* **Task input**
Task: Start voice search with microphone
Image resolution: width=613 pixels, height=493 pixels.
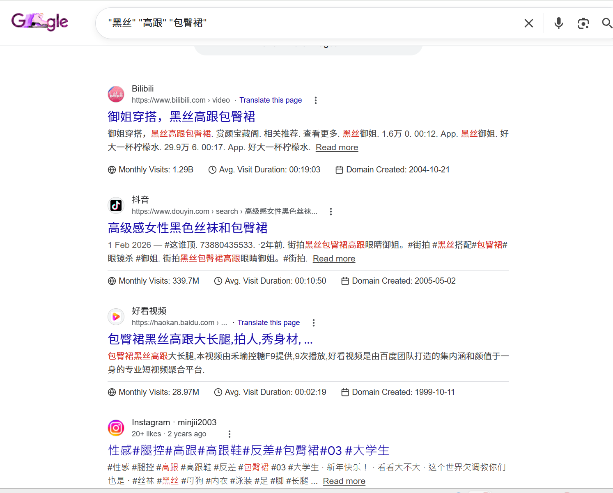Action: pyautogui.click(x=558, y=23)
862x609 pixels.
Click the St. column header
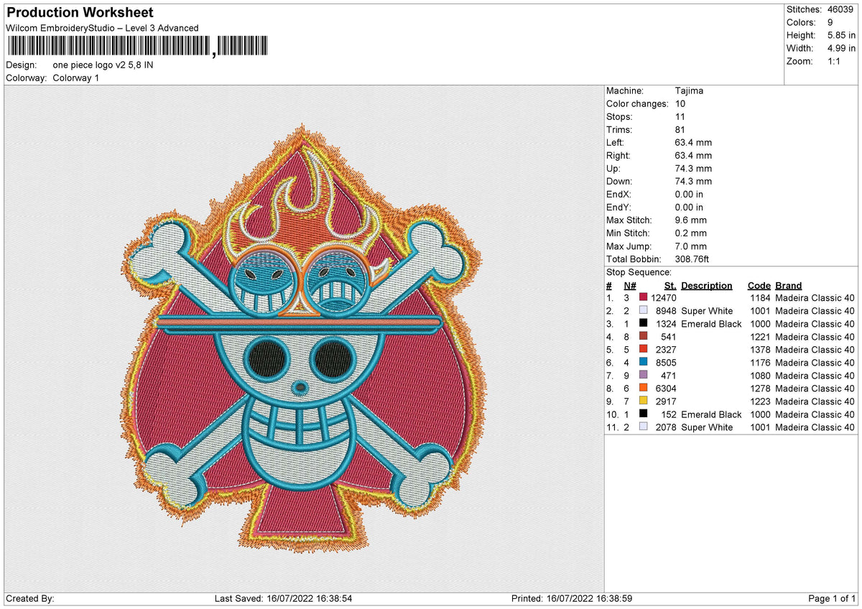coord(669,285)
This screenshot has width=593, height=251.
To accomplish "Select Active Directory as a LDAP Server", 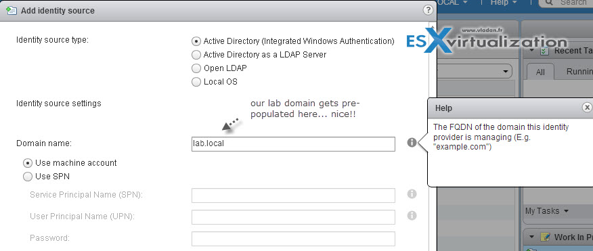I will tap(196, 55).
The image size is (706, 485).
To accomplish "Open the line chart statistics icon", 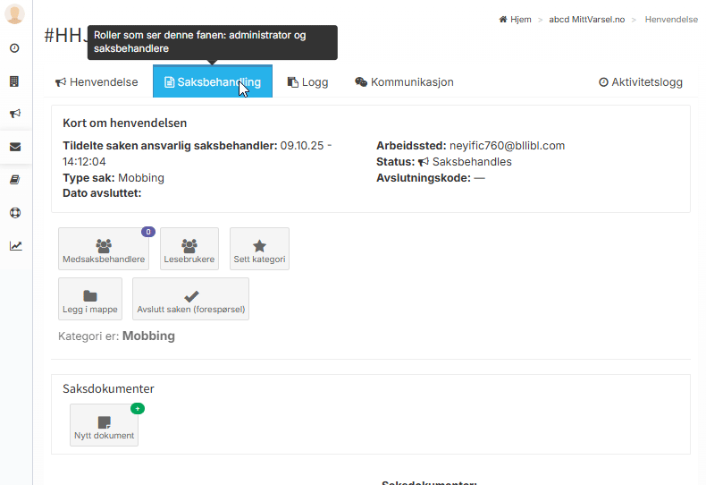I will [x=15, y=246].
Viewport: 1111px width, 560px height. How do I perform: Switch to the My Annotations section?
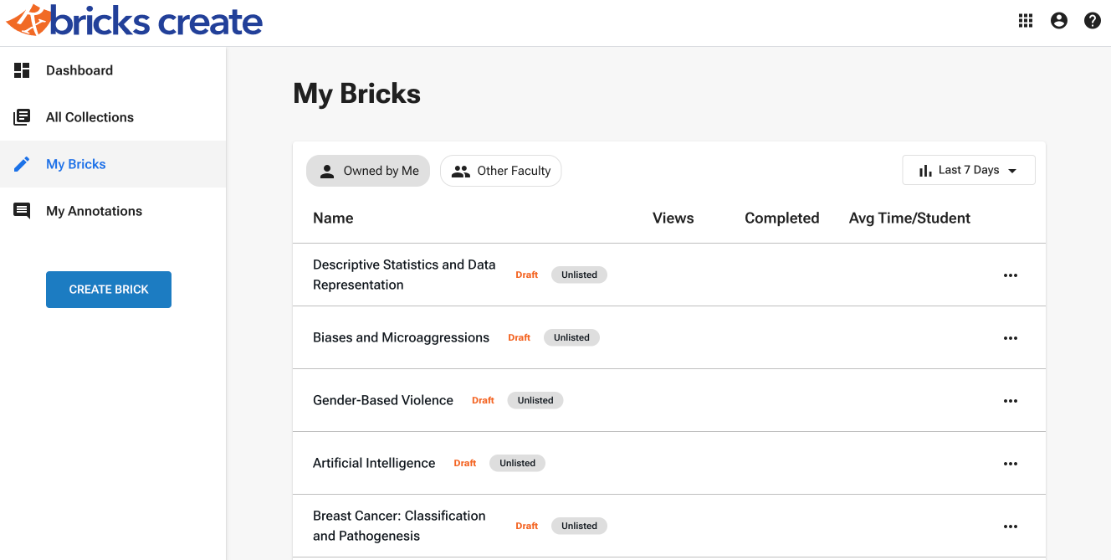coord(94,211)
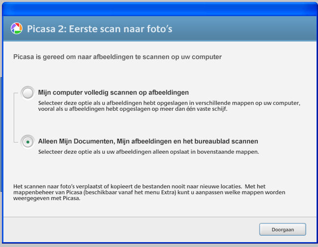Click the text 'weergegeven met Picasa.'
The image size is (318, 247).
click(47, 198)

* * *

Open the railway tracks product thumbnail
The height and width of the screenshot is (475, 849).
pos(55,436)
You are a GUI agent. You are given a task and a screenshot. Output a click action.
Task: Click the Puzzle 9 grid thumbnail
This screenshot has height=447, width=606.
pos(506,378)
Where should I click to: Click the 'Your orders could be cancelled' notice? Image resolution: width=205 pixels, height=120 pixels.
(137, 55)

--

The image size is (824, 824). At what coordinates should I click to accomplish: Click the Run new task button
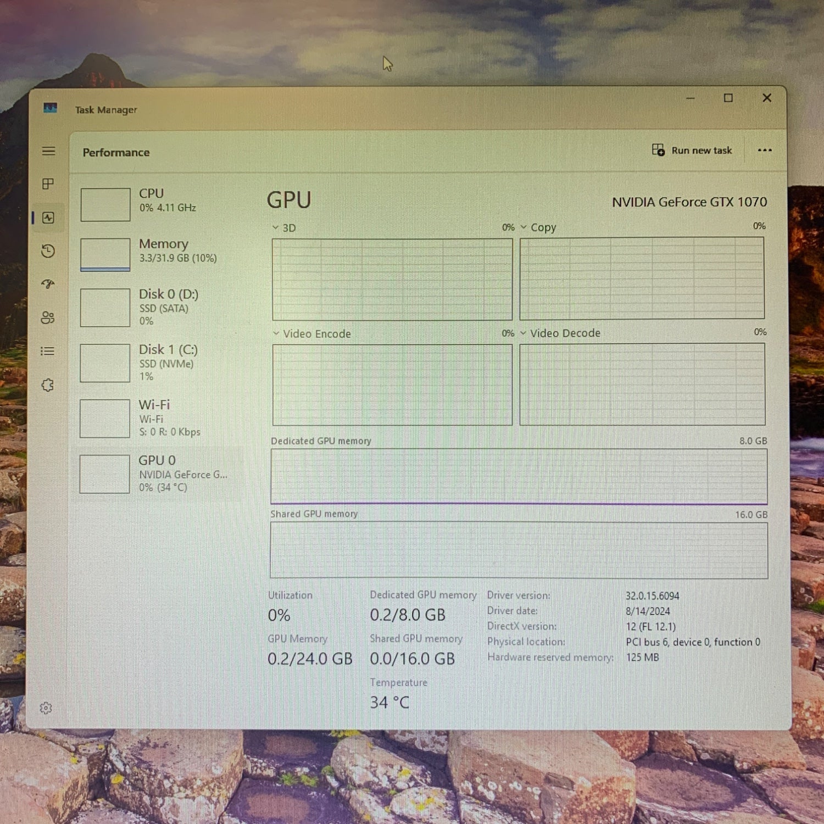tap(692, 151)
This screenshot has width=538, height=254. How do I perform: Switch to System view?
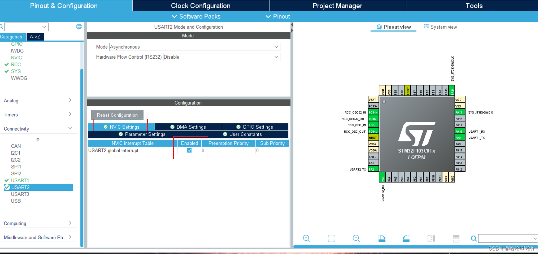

* **Your assignment**
Would you copy the lines above exactly, starting with the one that has "Task: Start voice search with microphone" and ending with the one that has "This screenshot has width=593, height=251.", both included, without the pictures?

* **Result of this task**
Task: Start voice search with microphone
Image resolution: width=613 pixels, height=493 pixels.
Action: pyautogui.click(x=558, y=23)
862x609 pixels.
Click the St. column header
coord(669,285)
This screenshot has width=593, height=251.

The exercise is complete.